Applying SMACSS to Rails Projects

How to organize your stylesheets in the asset pipeline.

SMACSS is a great set of principles for organizing CSS rules into reusable modules; it makes a lot of sense for teams that are collaborating on large web applications. How do you apply these principles using SCSS in a Rails project?

If you’re already familiar with SMACSS, skip ahead to the Rails styleguide.

SMACSS principles

SMACSS (Scalable and Modular Architecture for CSS) is a set of CSS guidelines created and promoted by Jonathan Snook, who also offers an e-book of the same name. A generous portion of the book’s contents is available for free at smacss.com. If you aren’t already familiar with SMACSS, I highly recommend the book; it’s a quick read.

Let’s recap some core principles of SMACSS before we dive into the Rails implementation.

SMACSS categorizes styles as follows:

  • Base styles are the default styles for HTML elements (h1, p, pre, etc.).
  • Layout styles are grid and other reusable layout classes. All of these classes are prefixed with l- (e.g. .l-sidebar).
  • All remaining CSS is classified into modules, with classes namespaced by module. For example, an alert module might have the following rules: .alert, .alert-message.alert-icon.

These practices are strongly recommended:

  • Avoid IDs in CSS
  • Minimize the depth of CSS selectors
  • Use classes to define visual presentation patterns1

SMACSS versus Rails conventions

As an experienced Rails developer, you may notice that many of the SMACSS principles contradict what are typically considered best practices in Rails.
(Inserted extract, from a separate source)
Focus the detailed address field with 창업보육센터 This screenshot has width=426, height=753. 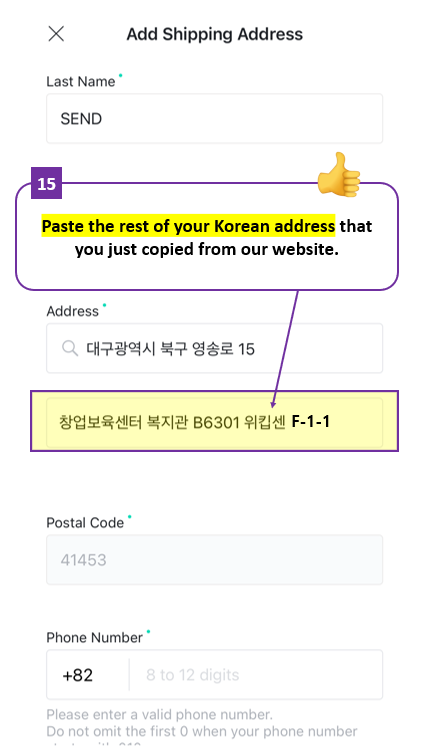pyautogui.click(x=214, y=422)
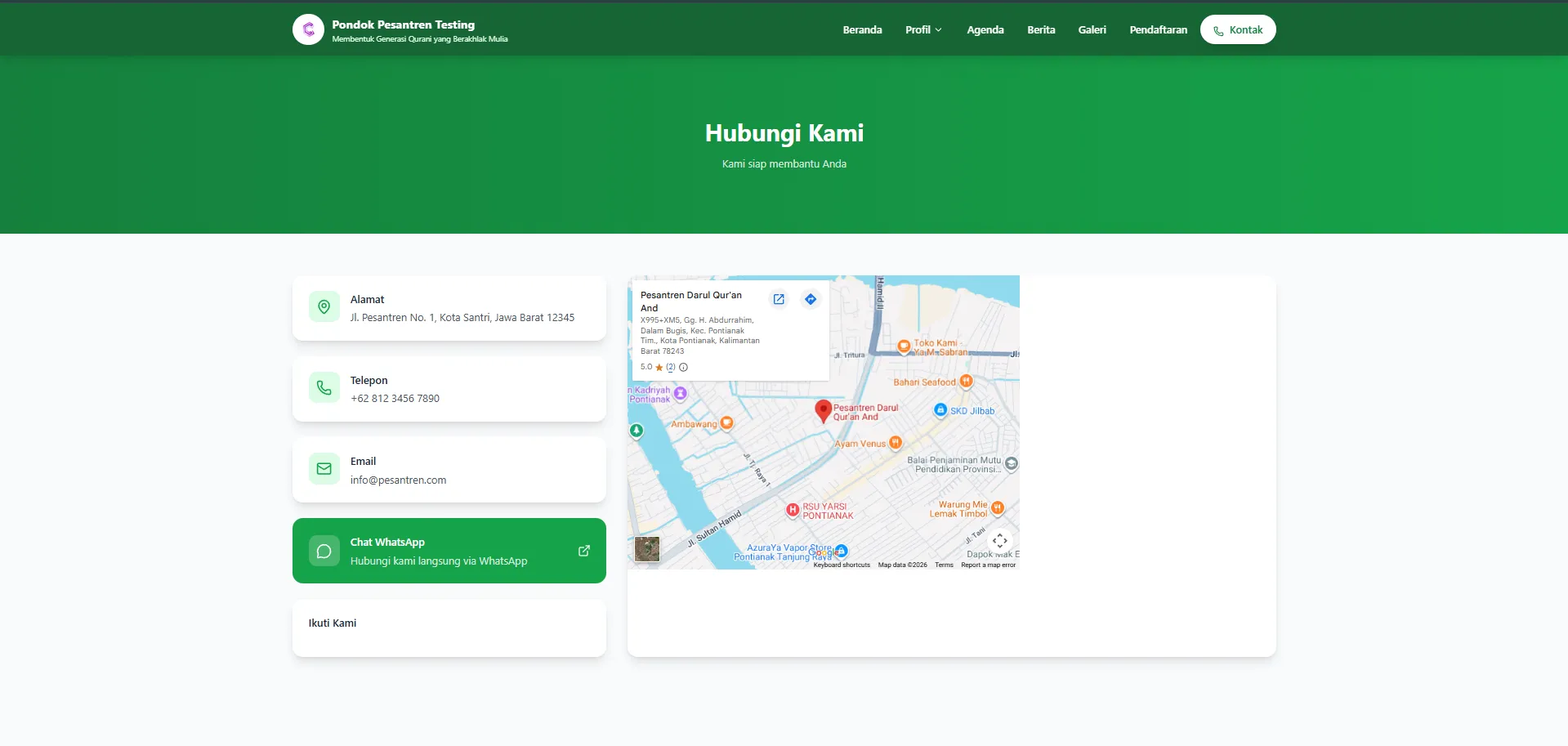Open the Agenda menu item
Screen dimensions: 1568x746
click(985, 30)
  • Rails scaffold creates a stylesheet per controller. Since controllers map to models, this means styles are organized according to your application’s domain model. By contrast, SMACSS rules are organized into modules that implement visual patterns, not domain-specific ones.
  • Rails developers will often nest CSS rules (a popular Sass feature) to create stylesheets that mimic the HTML hierarchies of their views. A pleasing syntactic symmetry between SASS and HAML makes this approach especially tempting. In SMACSS, nesting is heavily discouraged, because it leads to styles that are over-specific and hard to reuse.
  • Rails view helpers like content_tag_for automatically emit HTML with model-based class names. For example, content_tag_for(:tr, @user) { … } produces <tr class="user">…</tr>. These helpers assume your CSS follows domain-based naming conventions, whereas SMACSS uses presentational naming conventions.

In short, should you choose to apply SMACSS principles to your Rails project, keep in mind that you will be breaking some Rails conventions. Proceed with caution!
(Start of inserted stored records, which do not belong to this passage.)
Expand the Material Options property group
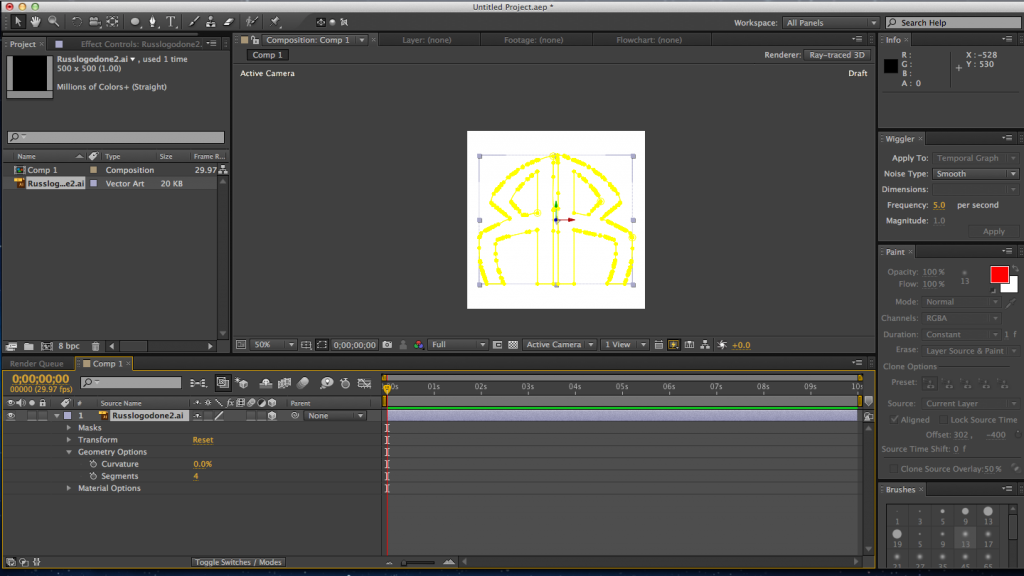The height and width of the screenshot is (576, 1024). [69, 489]
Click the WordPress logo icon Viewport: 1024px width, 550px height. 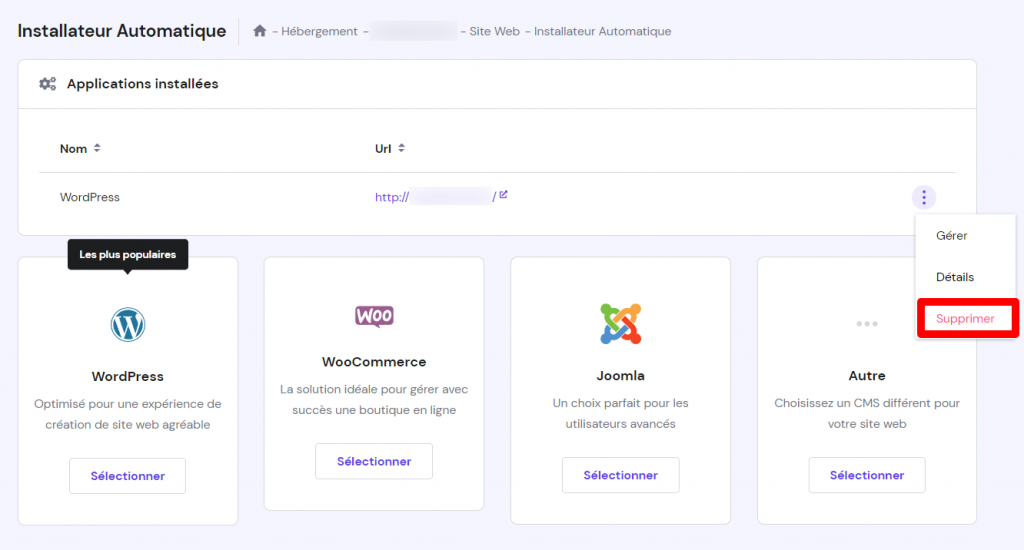tap(128, 324)
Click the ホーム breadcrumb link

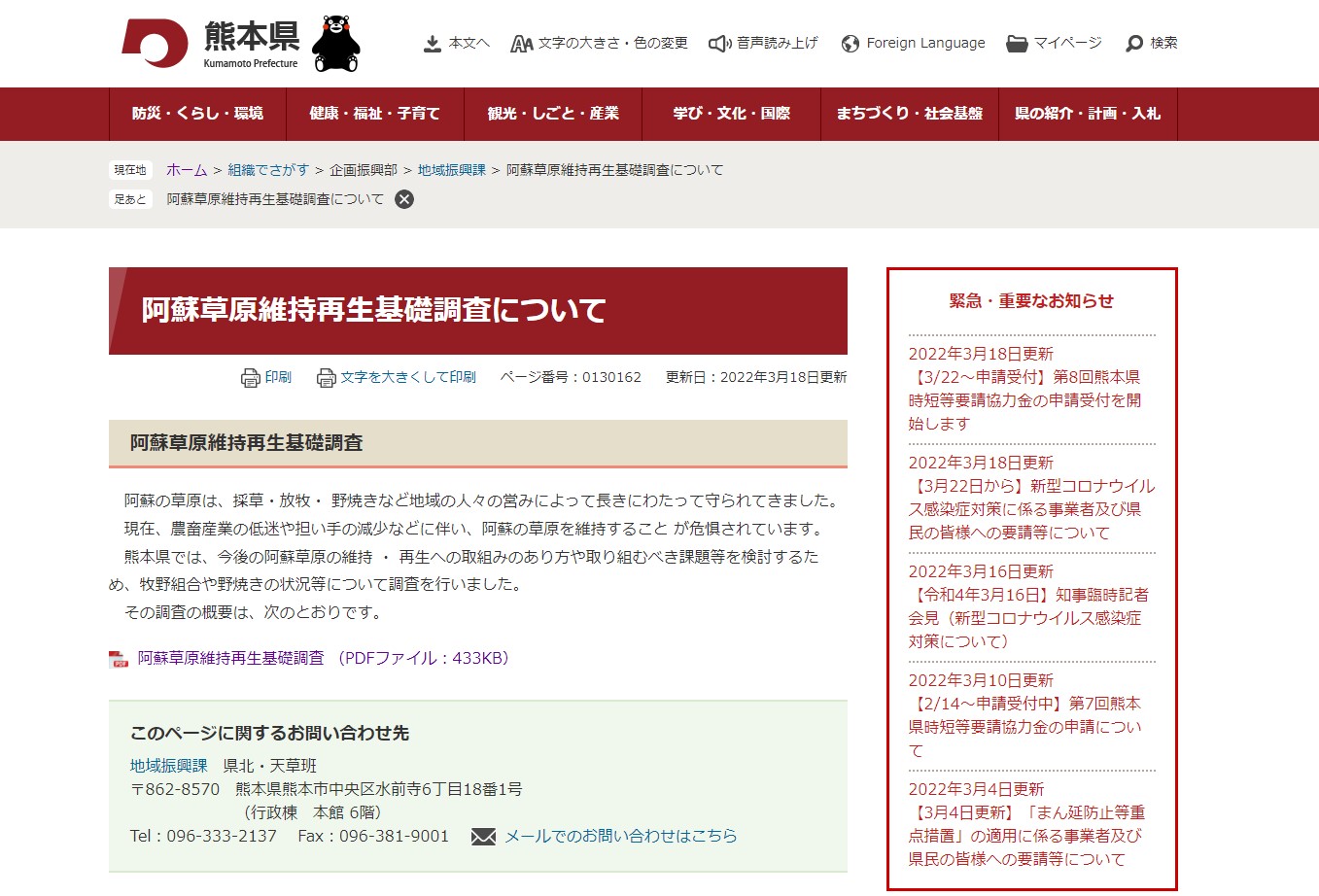[187, 170]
A SMACSS styleguide for Rails projects

With all the SMACSS background out of the way, let’s get to the actual application of SMACSS to a Rails project, shall we?

File organization

Structure your asset pipeline directories as follows. This layout borrows some conventions from GitHub’s CSS styleguide.

app/assets/stylesheets/
├── application.css.scss
├── base.css.scss
├── layout.css.scss
|
├── globals
│   ├── _all.scss
│   ├── _functions.scss
│   ├── _mixins.scss
│   └── _variables.scss
|
└── modules
    ├── alert.css.scss
    └── …

vendor/assets/stylesheets/
├── normalize.css
└── …

Filenames

In Sass, a leading underscore indicates a partial, meaning the file should not be compiled into a standalone CSS file. SMACSS advocates designing modules that can be used independently, so use partials only for pure Sass constructs, like variable, function, and mixin definitions.
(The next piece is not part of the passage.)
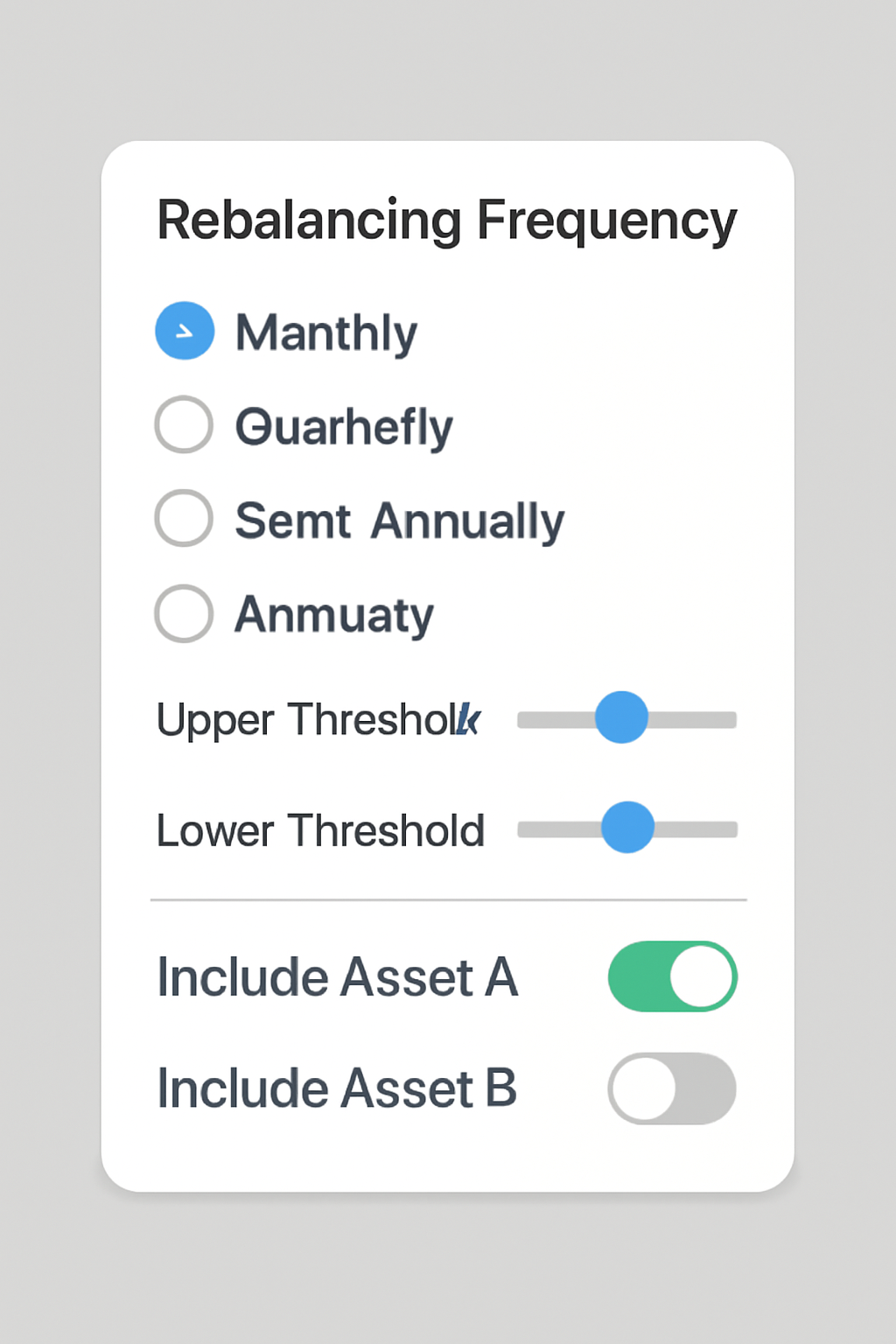
Task: Enable the Include Asset B toggle
Action: [672, 1088]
Files that can stand alone (e.g. modules) should be named with the double-extension .css.scss. Partials, on the other hand, should start with an underscore and end with just .scss. Starting with Rails 4.2, partials named with .css.scss will trigger a deprecation warning.

Application manifest

Use the Sprockets //=require syntax to specify how your styles should be merged into a single stylesheet in production. Here’s an example application.css.scss:

//= require normalize
//= require ./base
//= require ./layout
//= require_tree ./modules

Globals

The globals directory is for Sass functions, variables, and mixins that are truly global: that is, things that are shared across multiple files. If you have variables or mixins that are only used by a single module, define those in the module file itself. Don’t clutter your globals directory with single-use code.

It is a good practice to use global variables for typography, like these:

$serif: Georgia, serif;
$sans-serif: "Helvetica Neue", Helvetica, Arial, sans-serif;

$title-font-size: 42px;
$headline-font-size: 26px;
$sub-headline-font-size: 20px;
$base-font-size: 16px;
$small-font-size: 13px;

$baseline: 25px;
$base-line-height: ($baseline/$base-font-size);

Consider combining all of your global imports with a globals/_all.css.scss partial that looks like this:

@import "./variables";
@import "./functions";
@import "./mixins";

Then in your base, layout, and module stylesheets, start off each stylesheet by importing all your globals:

@import "globals/all";

Sass import versus Sprockets require

When using Sass within the Rails asset pipeline, there are two ways to combine stylesheets: the Sass way (@import) and the Sprockets way (//=require). Both come in handy.

@import

By using the import syntax, you are instructing the Sass compiler to combine the Sass source code first, and then perform compilation. If your intention is to reuse global variables, functions, and mixins (or you want to use a third-party library like Bourbon) you must use @import. Likewise, if you want to use the Sass @extend keyword to combine CSS selectors across files, you’ll need to use @import for those files as well.

//= require

The require syntax is not to aid in compilation, but to define manifests used to merge files for production deployment. When require is used, Sprockets compiles your Sass source code first as independent stylesheets, and then merges the resulting CSS into a single file.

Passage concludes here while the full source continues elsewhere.